Hinsichtlich der Begrifflichkeit stellte der EuGH fest, dass der Begriff „Land“ im EU-Recht allgemein als Synonym für den Begriff „Staat“ verwendet würde. Der Begriff „Staat“ bezeichne eine souveräne Einheit, die innerhalb ihrer geographischen Grenzen sämtliche ihr nach dem Völkerrecht zustehenden Befugnisse ausübt. Wenn vor diesem Hintergrund auf Lebensmitteln der Staat Israel als Ursprungsland angegeben werde, so könne der Verbraucher hierdurch in die Irre geführt werden, wenn das Lebensmittel tatsächlich aus Gebieten stammt, die über einen eigenen völkerrechtlichen Status verfügten, der sich von dem des Staates Israel unterscheide. In den besetzten Gebieten fungiere der Staat Israel nämlich lediglich als Besatzungsmacht mit einer nach den Grundsätzen des humanitären Völkerrechts beschränkten Hoheitsgewalt.

Irreführung der Verbraucher muss vermieden werden

Nach diesen Grundsätzen hält der EuGH zur Vermeidung einer Täuschung des Verbrauchers nach Sinn und Zweck der EU-VO 1169/2011 für Lebensmittel aus den von Israel besetzten Gebieten die Zusatzbezeichnung „israelische Siedlung“ für zwingend erforderlich. Eine entsprechende Etikettierung entspreche im übrigen auch dem in der EU-VO 1169/2011 verwendeten Begriff des Herkunftsortes, der ein bestimmtes geographisches Gebiet im Ursprungsland oder Ursprungsgebiet eines Lebensmittels bezeichne.

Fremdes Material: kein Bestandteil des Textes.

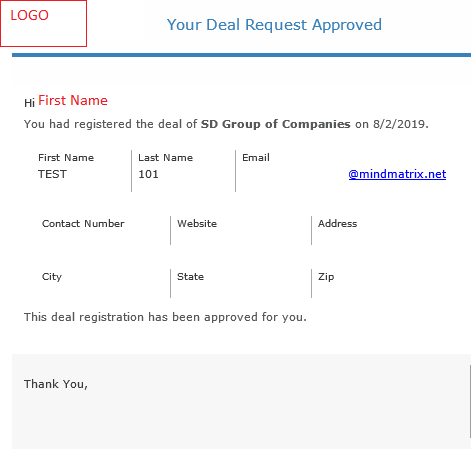Open the @mindmatrix.net email link
Screen dimensions: 473x471
[397, 174]
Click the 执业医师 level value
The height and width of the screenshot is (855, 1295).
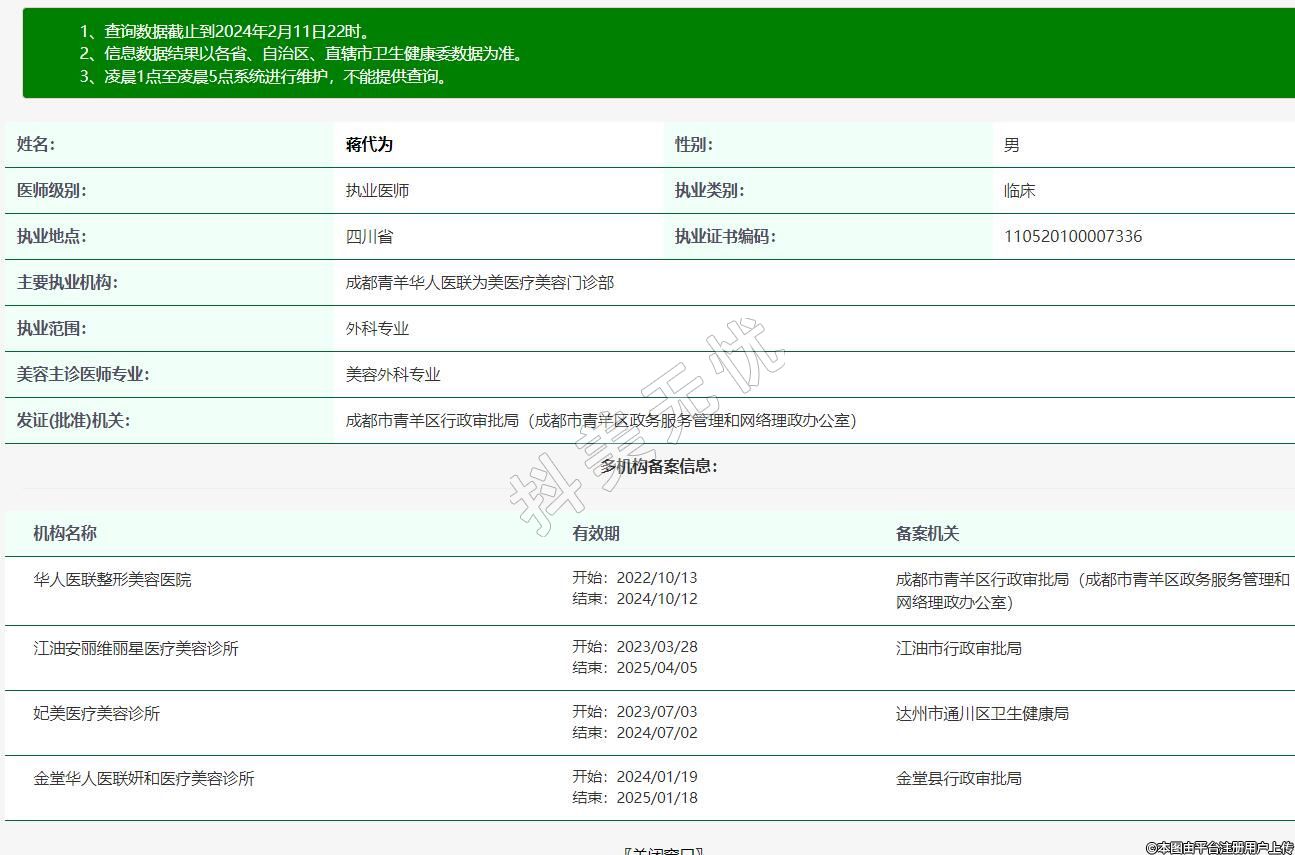point(377,191)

Verbraucher muss Kaufentscheidung nach ethischen Gesichtspunkten treffen können

Im Ergebnis enthält nach dem Diktum des EuGH der Begriff „israelische Siedlung“ für den Verbraucher die entscheidende Information über die Herkunft des Lebensmittels. Ohne diese Angabe werde der Verbraucher unter Verstoß gegen die EU-VO 1169/2011 irregeführt. Nur mit Hilfe der entsprechenden Kennzeichnung werde der Verbraucher in die Lage versetzt, eine fundierte Kaufentscheidung auch unter ethischen Erwägungen zu treffen.

(EuGH, Urteil v. 12.11.2019, C-363/18)

Hintergrund:

Die 1967 von Israel im sogenannten Sechstagekrieg eroberten Golanhöhen, das Westjordanland sowie Ostjerusalem sind seither aus UN-Sicht von Israel besetzt. Insgesamt leben in den Gebieten inzwischen mehr als 600.000 israelische Siedler. Einige NGO`s rufen deshalb international zum Boykott von Waren aus diesen Gebieten auf. Israel bewertet diese Aufrufe als antisemitisch und sieht in der nun vom EuGH bestätigten besonderen Kennzeichnungspflicht eine politische Diskriminierung Israels.